---------- Data listing ----------

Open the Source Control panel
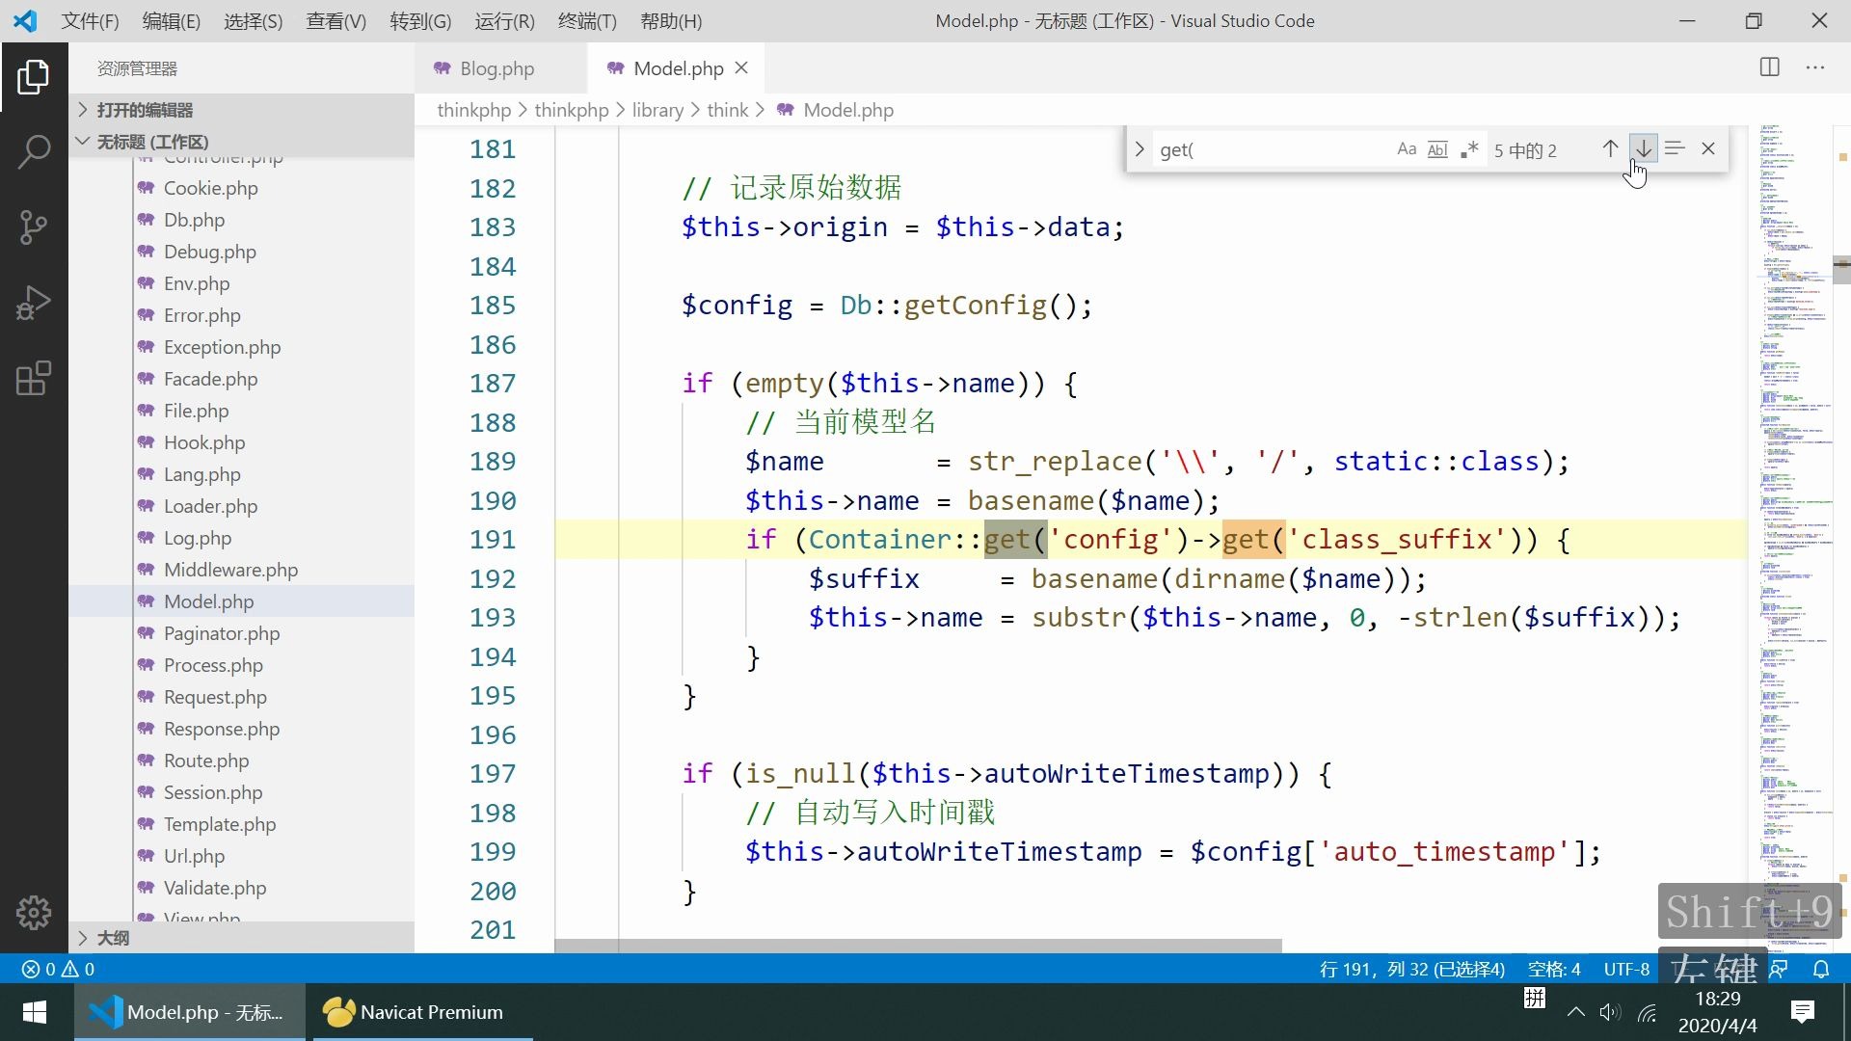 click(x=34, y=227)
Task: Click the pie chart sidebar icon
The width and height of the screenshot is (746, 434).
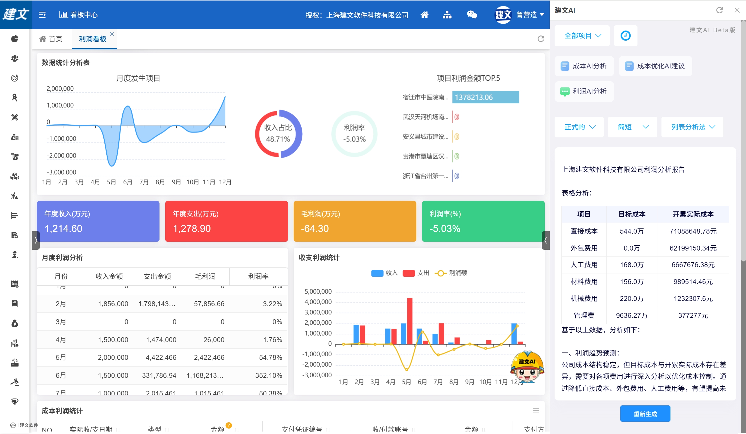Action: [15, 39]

----------

### What needs to be done
Locate every line in the records above that contains the word "screenshot", and copy each such line.

### Response to this task
The width and height of the screenshot is (746, 434).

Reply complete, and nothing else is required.